In 1867, a massive snowstorm ruined the farming stations that the Rosses owned and leased. George Ross was declared bankrupt and had a mental and physical breakdown; at the time, the couple had seven children aged under 10 years old. The family moved to live with Ross' parents at their property in Upper Riccarton, Christchurch. Her father purchased land on the corner of Montreal and Peterborough Streets and built a small building which Ross used to establish a boys' school. In February 1869, she opened Ross House, a boys' preparatory school (most boys went on to Christ's College), enrolling both day pupils and boarders, and also took in boarders attending other schools. The school was successful and in 1871 Ross' father purchased a larger plot of land and re-located the school and dormitories to the corner of Montreal and Gloucester Streets. One of her pupils was the mountaineer Guy Mannering.

George Ross died in November 1876, leaving Ross with four sons and four daughters, all adolescents. She continued to manage the school and retired in 1883. After retirement, she continued to earn an income by taking in boarders.

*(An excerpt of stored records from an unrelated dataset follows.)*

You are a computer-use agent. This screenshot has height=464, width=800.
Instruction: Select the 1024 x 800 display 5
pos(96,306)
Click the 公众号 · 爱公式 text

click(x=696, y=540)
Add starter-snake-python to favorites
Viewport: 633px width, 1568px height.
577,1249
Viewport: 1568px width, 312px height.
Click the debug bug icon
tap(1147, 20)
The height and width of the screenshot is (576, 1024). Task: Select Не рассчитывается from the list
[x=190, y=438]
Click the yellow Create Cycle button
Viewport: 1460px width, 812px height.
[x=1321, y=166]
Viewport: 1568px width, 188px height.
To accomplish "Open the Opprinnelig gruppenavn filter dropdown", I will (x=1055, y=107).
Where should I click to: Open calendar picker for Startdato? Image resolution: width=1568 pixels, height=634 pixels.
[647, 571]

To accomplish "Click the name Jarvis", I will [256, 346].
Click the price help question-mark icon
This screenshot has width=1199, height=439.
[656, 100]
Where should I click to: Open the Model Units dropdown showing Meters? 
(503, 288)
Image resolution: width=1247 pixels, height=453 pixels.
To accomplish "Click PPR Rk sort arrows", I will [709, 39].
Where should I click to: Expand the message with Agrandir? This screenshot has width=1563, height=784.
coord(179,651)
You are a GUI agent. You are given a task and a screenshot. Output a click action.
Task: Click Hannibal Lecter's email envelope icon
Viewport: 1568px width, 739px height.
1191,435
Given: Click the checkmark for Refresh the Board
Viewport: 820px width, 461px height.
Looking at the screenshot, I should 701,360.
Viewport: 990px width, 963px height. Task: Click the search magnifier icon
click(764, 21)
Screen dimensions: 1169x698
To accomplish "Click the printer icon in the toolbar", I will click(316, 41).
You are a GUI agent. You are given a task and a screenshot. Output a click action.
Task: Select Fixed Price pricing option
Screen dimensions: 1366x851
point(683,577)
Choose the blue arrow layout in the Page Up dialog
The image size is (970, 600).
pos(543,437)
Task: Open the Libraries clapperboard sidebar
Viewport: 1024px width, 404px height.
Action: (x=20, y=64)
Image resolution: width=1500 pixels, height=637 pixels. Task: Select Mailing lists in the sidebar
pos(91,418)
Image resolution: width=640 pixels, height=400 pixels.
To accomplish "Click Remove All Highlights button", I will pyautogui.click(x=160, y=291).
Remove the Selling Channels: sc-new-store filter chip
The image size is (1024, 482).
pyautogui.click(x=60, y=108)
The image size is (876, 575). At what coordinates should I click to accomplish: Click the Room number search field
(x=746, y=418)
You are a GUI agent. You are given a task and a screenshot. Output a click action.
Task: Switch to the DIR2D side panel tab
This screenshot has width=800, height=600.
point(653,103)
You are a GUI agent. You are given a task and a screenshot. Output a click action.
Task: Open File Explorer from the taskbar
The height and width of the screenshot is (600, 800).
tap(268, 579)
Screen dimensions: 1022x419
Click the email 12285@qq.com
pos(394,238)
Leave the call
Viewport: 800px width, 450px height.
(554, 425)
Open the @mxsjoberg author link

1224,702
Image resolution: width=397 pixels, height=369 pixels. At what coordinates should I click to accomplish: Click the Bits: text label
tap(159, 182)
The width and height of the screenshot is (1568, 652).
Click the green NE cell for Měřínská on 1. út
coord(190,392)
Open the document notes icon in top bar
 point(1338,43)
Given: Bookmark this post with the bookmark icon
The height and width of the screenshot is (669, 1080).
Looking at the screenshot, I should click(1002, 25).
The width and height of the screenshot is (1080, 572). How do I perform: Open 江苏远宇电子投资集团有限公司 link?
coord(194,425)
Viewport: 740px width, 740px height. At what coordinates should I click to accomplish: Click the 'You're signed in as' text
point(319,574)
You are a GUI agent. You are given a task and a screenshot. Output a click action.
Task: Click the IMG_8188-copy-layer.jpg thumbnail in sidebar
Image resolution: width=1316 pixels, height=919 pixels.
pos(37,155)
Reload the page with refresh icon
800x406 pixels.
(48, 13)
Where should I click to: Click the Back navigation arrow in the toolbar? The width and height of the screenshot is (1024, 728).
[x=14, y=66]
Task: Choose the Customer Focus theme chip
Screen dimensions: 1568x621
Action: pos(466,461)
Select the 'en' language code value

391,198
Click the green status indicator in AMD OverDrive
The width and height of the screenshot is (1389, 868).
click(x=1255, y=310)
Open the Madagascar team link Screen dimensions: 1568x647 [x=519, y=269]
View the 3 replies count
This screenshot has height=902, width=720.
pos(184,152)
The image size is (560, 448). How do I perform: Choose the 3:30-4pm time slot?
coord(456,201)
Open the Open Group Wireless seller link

Ross died at her home on 7 September 1929, aged 89. She was buried at St Peter's Church, Riccarton. Ross House was sold to Canterbury College, as the university wanted to build a new art school. When the university decided to move to a new campus at Ilam, those plans fell through and the site became tennis courts for Christchurch Girls' High School instead; the girls' school was diagonally opposite on Montreal Street at the time. These days, the site of Ross House is occupied by the Christchurch Art Gallery.